There was no subtlety to Pliny’s spear. Blossoms spiraled off it as it moved. One clean, elegant stroke aimed squarely at Dorian’s head. Its target was obvious to anyone, its arc fixed. Even so, Dorian had a gut feeling that if he tried dodging that spear would find him regardless. There was a subtle quality to the way it negotiated distance, to that smooth arc of its path.

In the hands of a master a strike of immense complexity can appear as simple as if it were a child’s.

Dorian raised the axe, grinning madly, and met his blow head-on.

Speartip met axe edge.

An explosion. A great rippling of sound. The grasses for a hundred strides were matted to the earth and Dorian gritted his teeth, muscles working furiously, his heels driven deeper and deeper into the dirt.

Of all the gods those specialized in Earth and its cousins hit the heaviest. It felt as though Pliny had dropped the weight of a mountain on the tip of a spear.

But even so, Dorian felt strong.
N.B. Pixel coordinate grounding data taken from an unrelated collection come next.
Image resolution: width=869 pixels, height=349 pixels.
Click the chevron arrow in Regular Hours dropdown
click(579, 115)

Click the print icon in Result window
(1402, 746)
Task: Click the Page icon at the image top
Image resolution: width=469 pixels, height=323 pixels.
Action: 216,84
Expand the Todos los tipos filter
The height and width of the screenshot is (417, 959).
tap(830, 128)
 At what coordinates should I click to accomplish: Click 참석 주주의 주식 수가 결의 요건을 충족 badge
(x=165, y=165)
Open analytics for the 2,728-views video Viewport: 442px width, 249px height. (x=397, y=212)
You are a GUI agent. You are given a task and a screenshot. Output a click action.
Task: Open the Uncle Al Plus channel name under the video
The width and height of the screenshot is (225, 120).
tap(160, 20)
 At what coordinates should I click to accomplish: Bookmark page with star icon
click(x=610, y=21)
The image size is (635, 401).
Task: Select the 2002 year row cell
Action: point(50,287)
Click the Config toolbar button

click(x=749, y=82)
His body was boiling over with qi, gushing out of his core and packing into his muscles. A wave of fresh power hit him like a jolt of electricity. Roaring, he shoved harder.

Pliny frowned.

Then he skittered back a pace, yielding the exchange.

Dorian dashed in, pressing his advantage. But Pliny wasn’t retreating, not fully. Already the Godking was twisting his spear in a high arc, coming back for another blow.
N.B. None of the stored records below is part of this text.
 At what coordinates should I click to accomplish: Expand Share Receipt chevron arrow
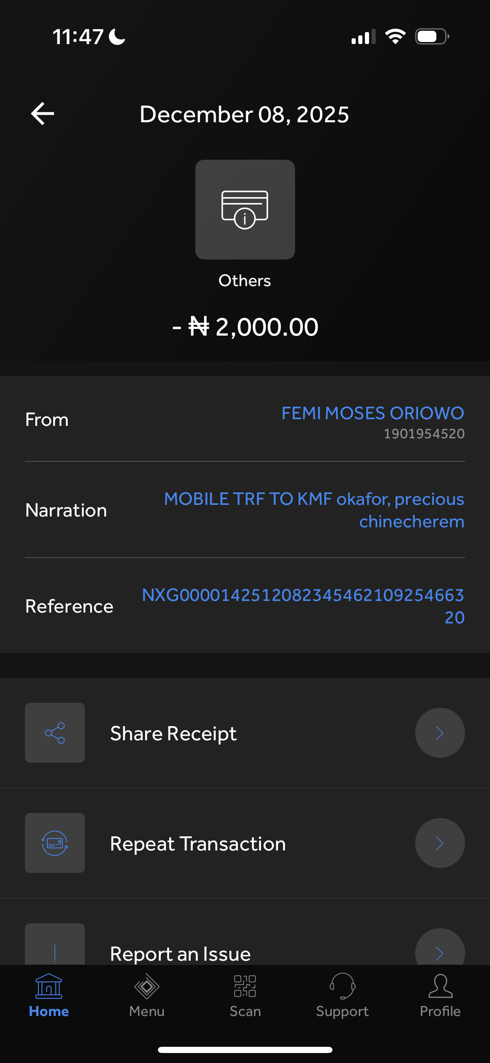pos(440,733)
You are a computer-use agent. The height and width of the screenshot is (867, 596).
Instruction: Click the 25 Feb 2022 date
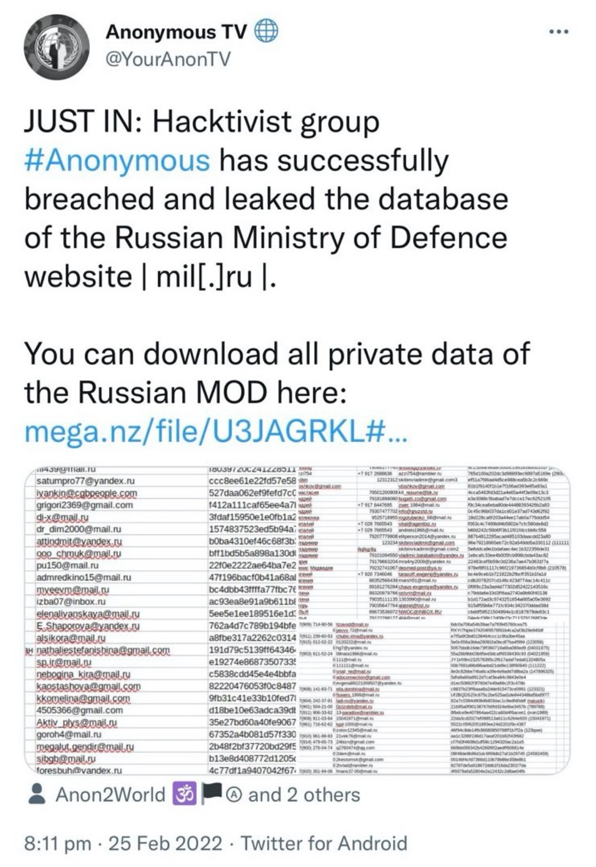pyautogui.click(x=165, y=843)
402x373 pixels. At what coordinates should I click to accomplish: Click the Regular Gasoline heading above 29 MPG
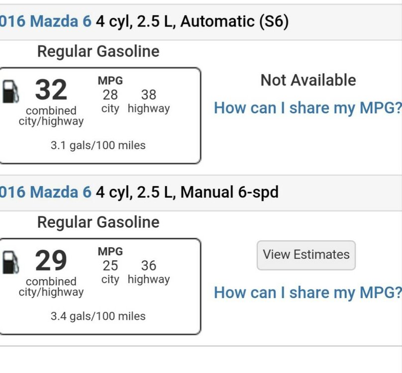coord(98,222)
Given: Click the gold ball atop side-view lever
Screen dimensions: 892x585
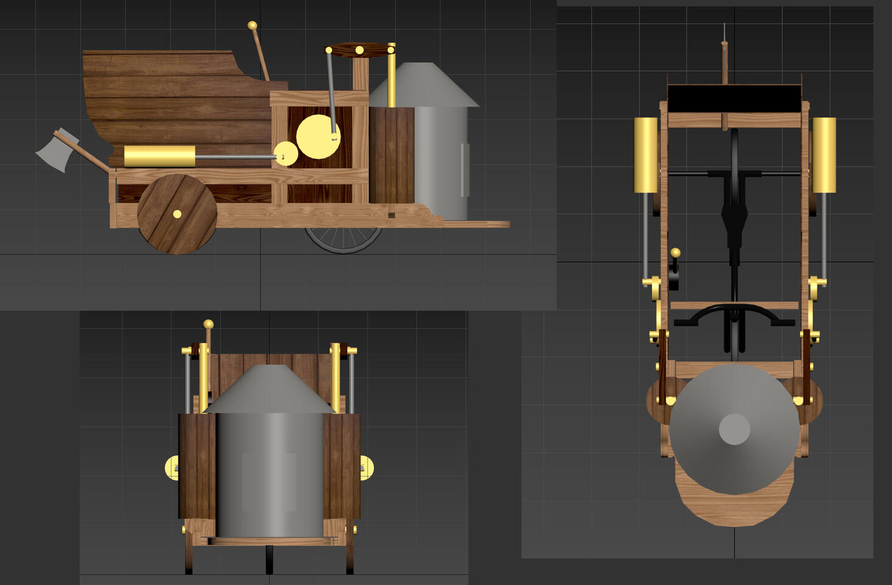Looking at the screenshot, I should (x=252, y=26).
Dorian sent his axe to meet it—

A giant spiked metal ball hit him in the face.

It didn’t hurt. With his scales he could laugh off a hundred of these things. But the trouble was, a hunk of metal several tons heavy slamming into you mid-air still sent you tumbling.
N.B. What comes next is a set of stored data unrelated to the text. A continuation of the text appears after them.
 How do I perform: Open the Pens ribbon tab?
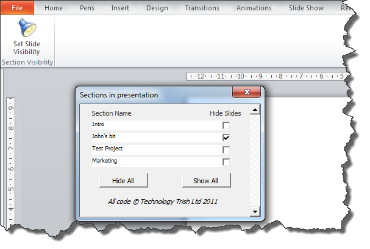tap(86, 8)
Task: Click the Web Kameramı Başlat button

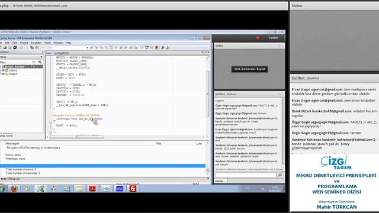Action: coord(249,69)
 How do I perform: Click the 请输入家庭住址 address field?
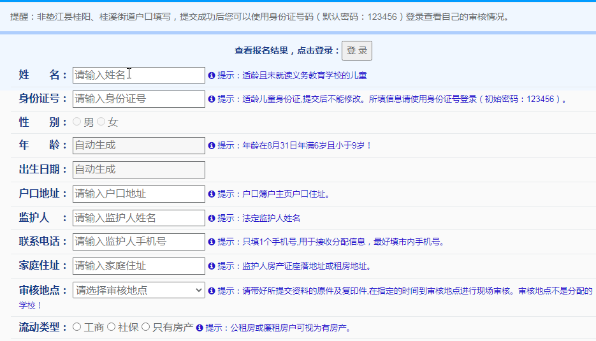pyautogui.click(x=139, y=266)
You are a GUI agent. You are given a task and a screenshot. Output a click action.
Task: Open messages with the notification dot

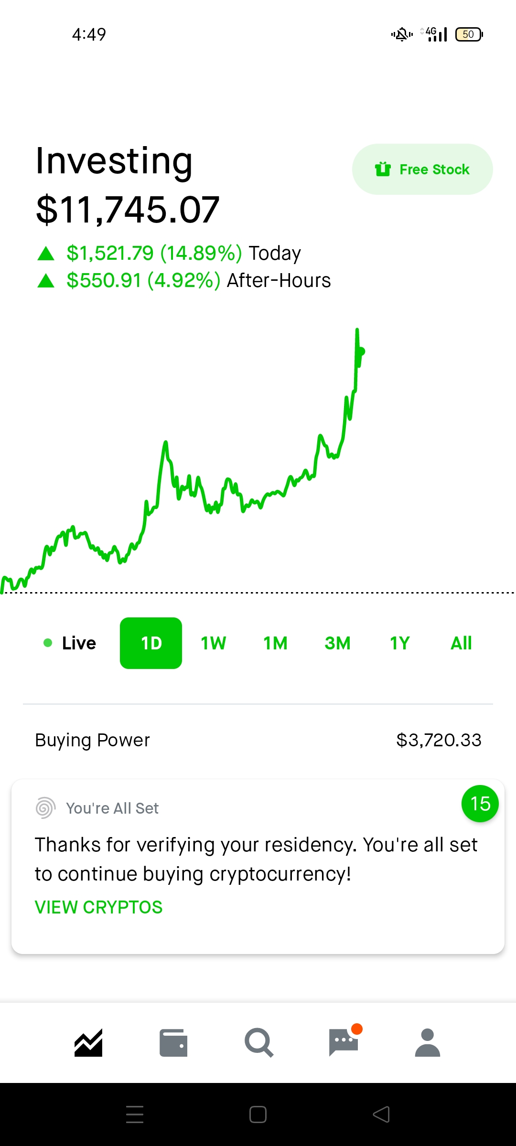[x=344, y=1042]
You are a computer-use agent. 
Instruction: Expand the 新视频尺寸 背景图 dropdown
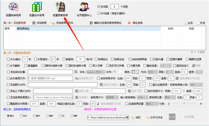(112, 98)
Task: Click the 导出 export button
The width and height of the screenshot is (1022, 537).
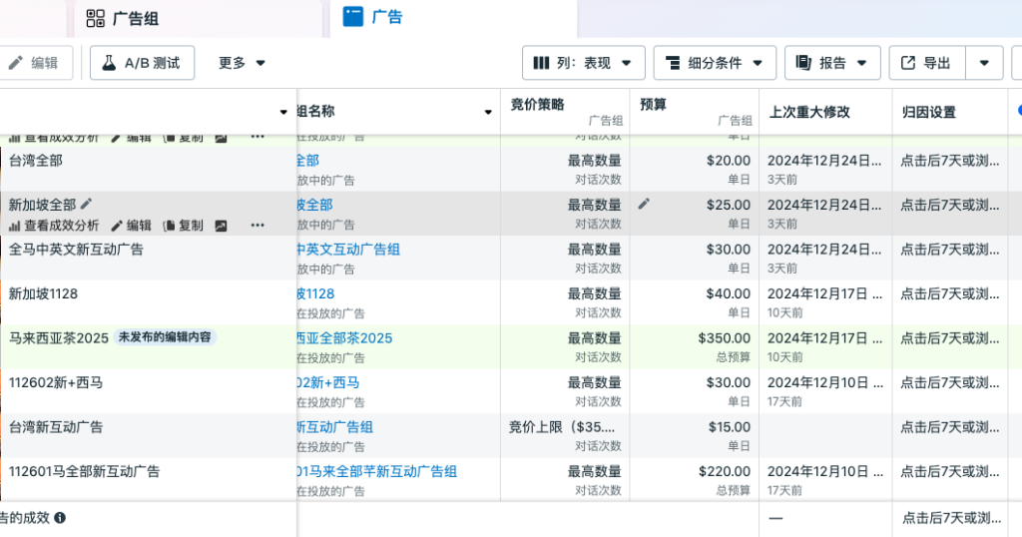Action: pos(925,63)
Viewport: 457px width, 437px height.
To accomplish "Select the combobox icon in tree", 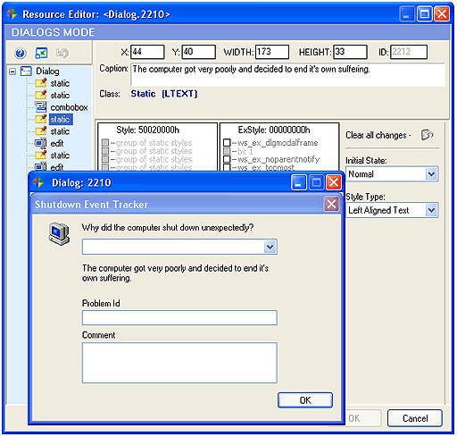I will pyautogui.click(x=40, y=107).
The ogre! Dorian snarled at it. He considered blasting it with a breath, but with how supercharged his attacks had been of late he might end up terraforming the realm on accident. And killing Gerard. It shot him a slick grin before ducking behind Pliny, where it was safe. It had the nerve to stick out its tongue at him. A child’s taunt, but you’d be surprised how many powerful warriors could lose their shit at nonsense in the heat of battle.

“You have grown powerful, Dorian,” sighed Pliny, and Laws crackled around his body so strong they were visible to even mortals. The earth loved him like it loved no other—that was the privilege of the Godking. “You are more powerful than I ever thought possible of an Empyrean. But I am a Godking ranked eighty-six. The gulf between our Laws is too vast. Stand down, and I will spare Gerard, treat him, and make certain he makes a full recovery. This I promise you. We needn’t escalate things further.”

The centaur looked tired, like an old warrior returning from a long war, only to find one last battle waiting for him. It wasn’t that he was scared of Dorian. It was simply that he sensed Dorian wouldn’t go down easy; he didn’t want to have to go through yet another drawn-out duel. Please don’t make me do this, his eyes seemed to be saying.

“Ah, so now you want the peaceful way out. Sorry, but I’m afraid it’s far too late! Should’ve brought it up before you stabbed my friend full of holes, eh?”

Dorian hefted his axe.

“You cannot defeat me,” said Pliny.

“No?” Dorian frowned. “You sound so confident.”

“I have observed you with Nujia. And with Ajax. And in that exchange, just now. I have gotten the measure of your powers. You don’t want to do this.”

“He does!” crowed the ogre. “He’s cracked in the head! You can’t seriously think you, a mere Empyrean, can beat a top ranked Godking, can you? It’s never been done!”

“Ah, but it has. Houyi twice, and Fate too,” said Dorian, smiling lightly.

At that the ogre burst out laughing. “You hearing this? He thinks he’s Houyi! He thinks he’s Fate! I’ve got news for you, buddy—”

“Hey, want to hear a secret?”

“Huh?”

“Don’t tell anyone…” Dorian leaned in conspiratorially. “But I was actually only using a third of my powers all that time.”

Centaur and ogre just blinked at him.

“Here—I’ll prove it. Catch!”

In a blur of motion he cocked the axe back, flooded his arm with qi, and threw with all his might.

Pliny dodged. But the axe hadn’t been meant for him.

The ogre’s head splattered like a crushed mellon.

His body flopped behind the axehead, stuck, as the axe flew through the air, scarcely slowed. It burrowed into a mountainside and was gone from sight—though you could still hear thunderous booms as it went deeper and deeper through the stone.

“I liked that axe,” sighed Dorian. “Oh, well.”